== DATASET ENTRIES ==

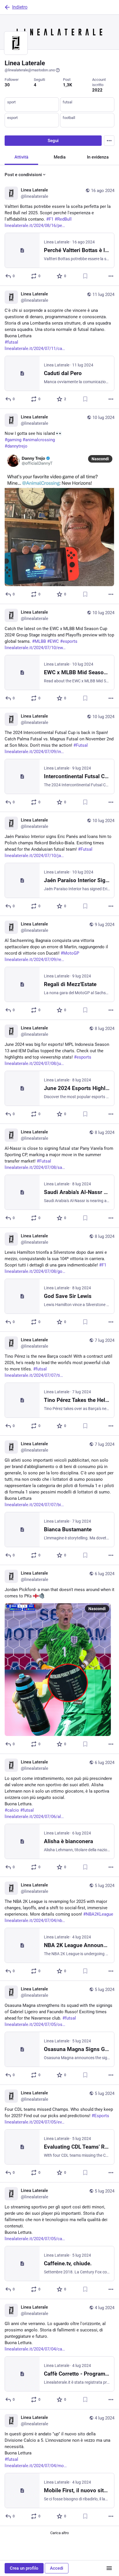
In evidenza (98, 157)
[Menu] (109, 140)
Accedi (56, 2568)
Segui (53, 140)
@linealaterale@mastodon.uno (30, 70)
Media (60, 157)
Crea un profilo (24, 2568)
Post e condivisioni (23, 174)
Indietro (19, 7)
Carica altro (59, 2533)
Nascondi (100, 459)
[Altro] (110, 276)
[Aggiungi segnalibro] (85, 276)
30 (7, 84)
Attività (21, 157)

===
== DATASET ENTRIES ==

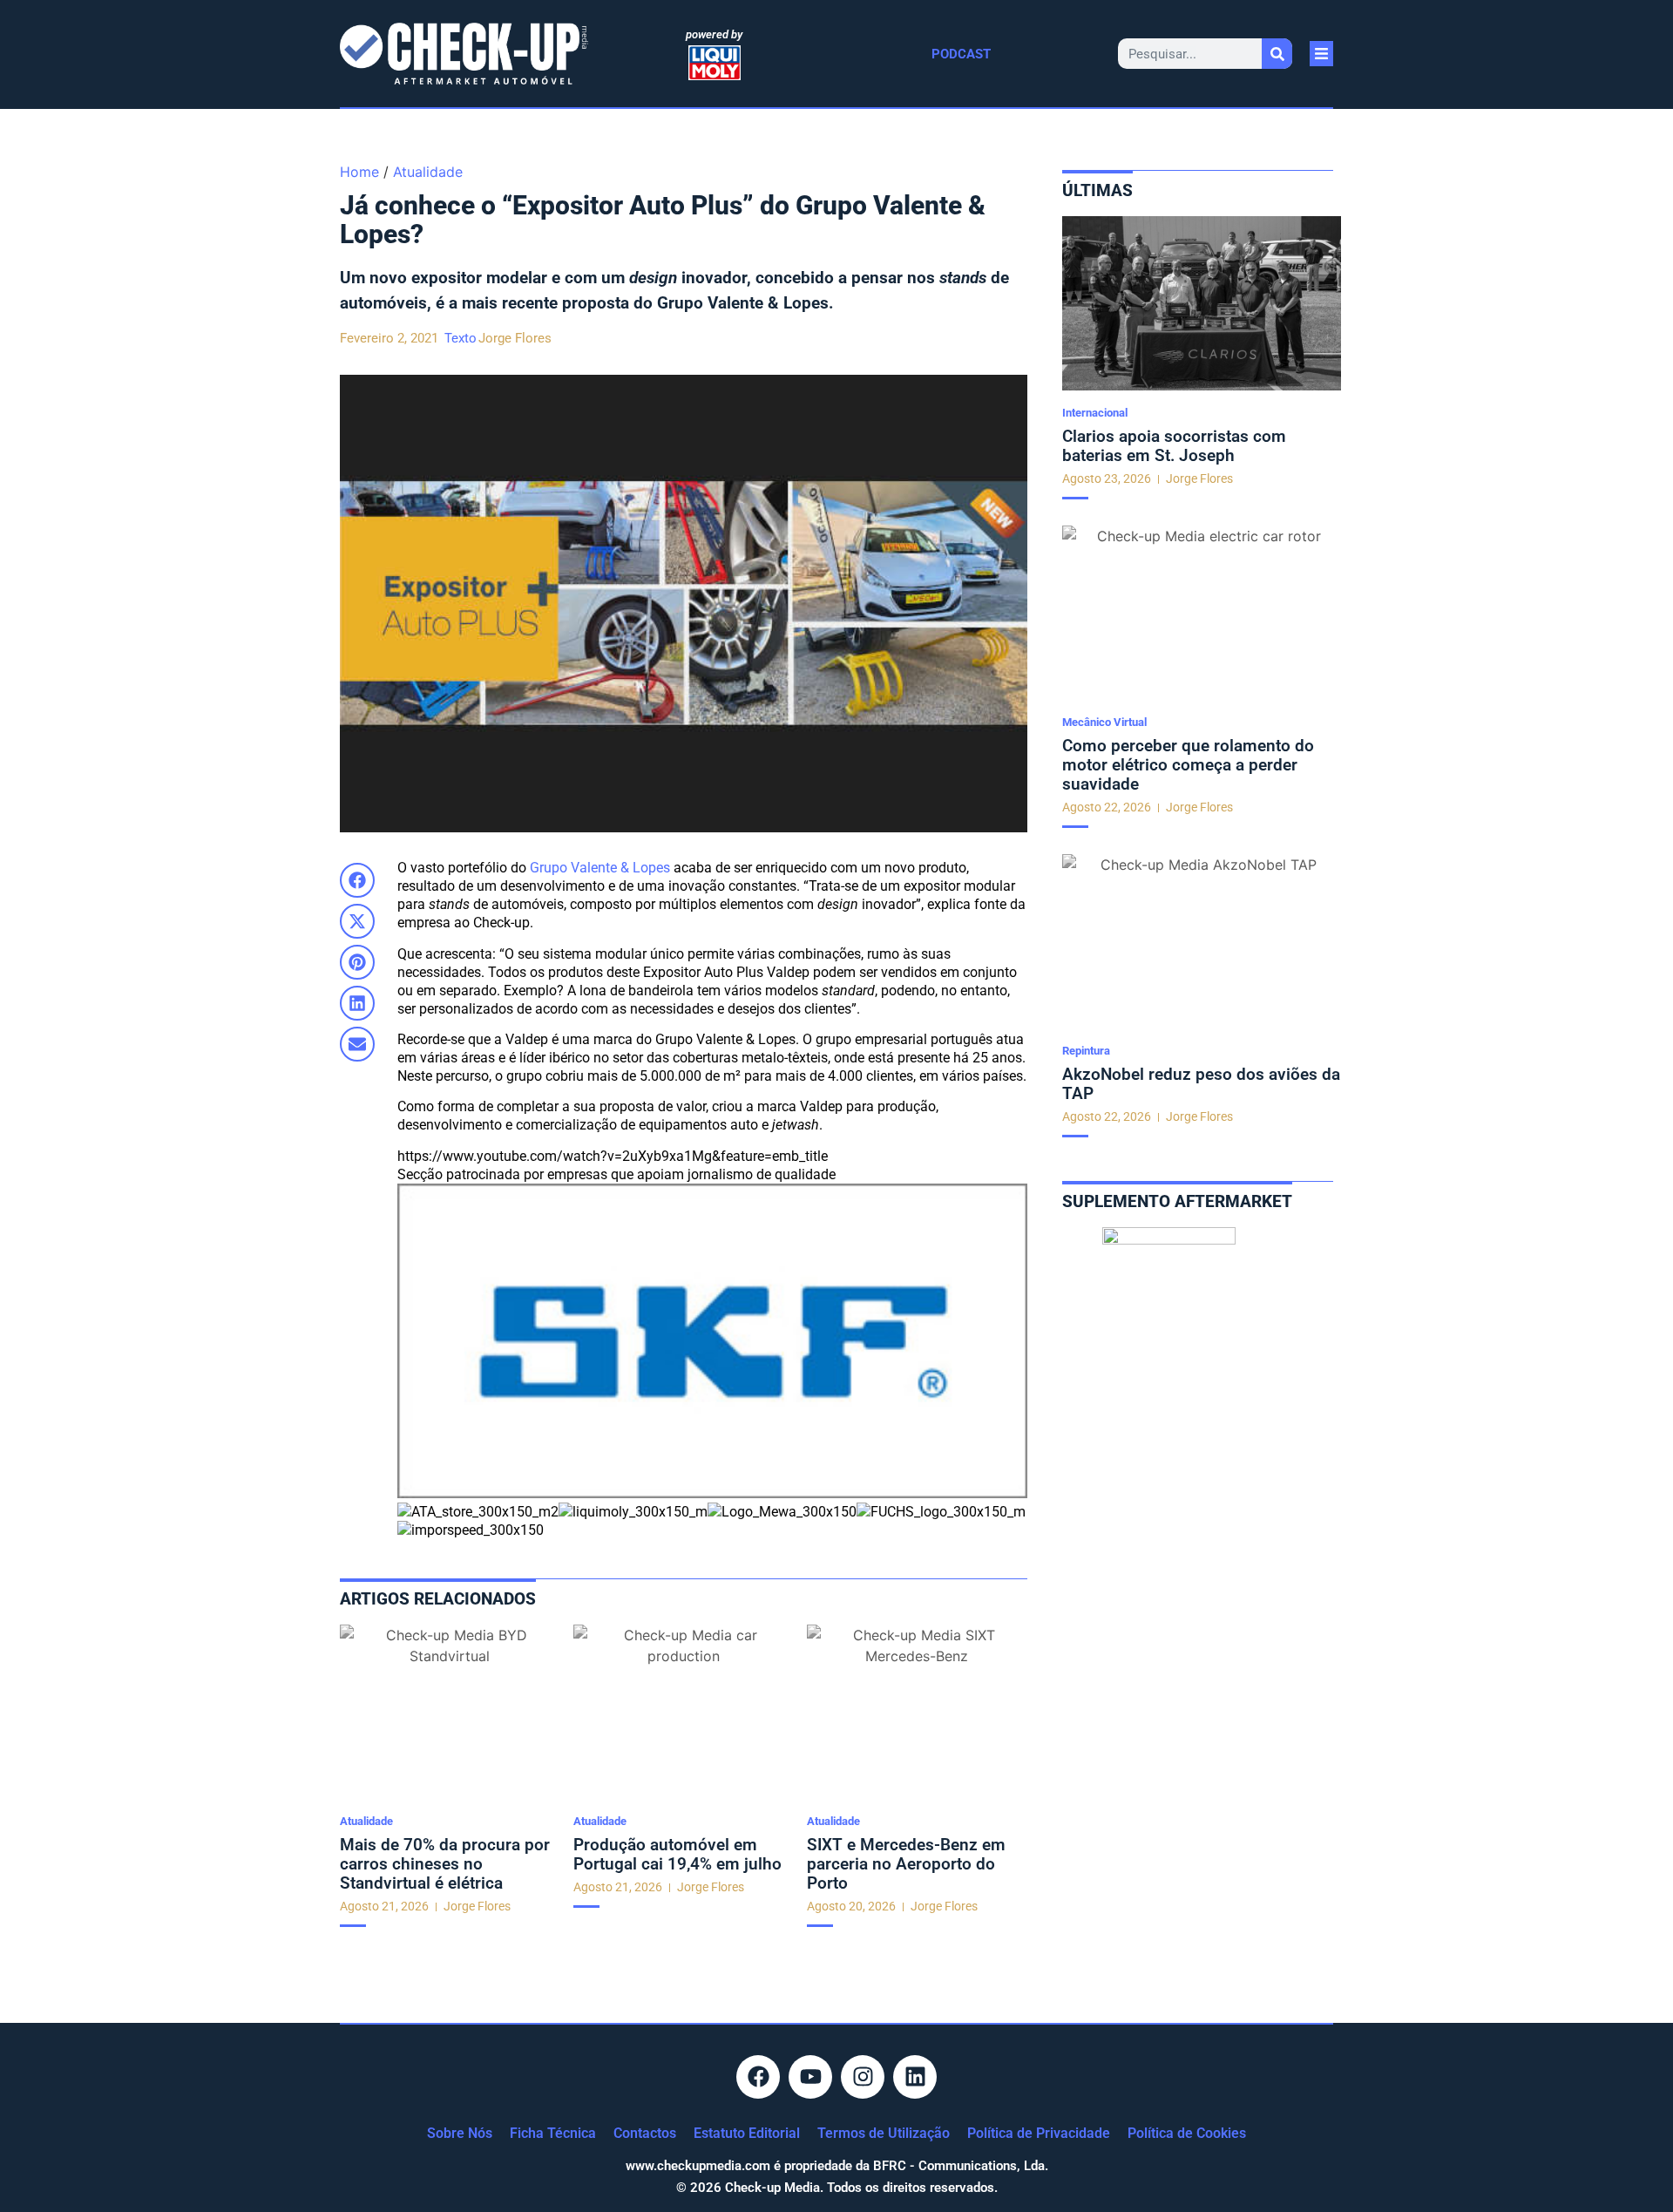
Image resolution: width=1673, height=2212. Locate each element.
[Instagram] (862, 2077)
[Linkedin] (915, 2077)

===

» **TASK REQUIREMENTS**
Copy the stretch of the records above that runs from the line with "In evidenza (98, 157)" through the line with "Attività (21, 157)". Both end lines belong in the copy, and nothing else does.

» **RESPONSE TO THE TASK**
In evidenza (98, 157)
[Menu] (109, 140)
Accedi (56, 2568)
Segui (53, 140)
@linealaterale@mastodon.uno (30, 70)
Media (60, 157)
Crea un profilo (24, 2568)
Post e condivisioni (23, 174)
Indietro (19, 7)
Carica altro (59, 2533)
Nascondi (100, 459)
[Altro] (110, 276)
[Aggiungi segnalibro] (85, 276)
30 (7, 84)
Attività (21, 157)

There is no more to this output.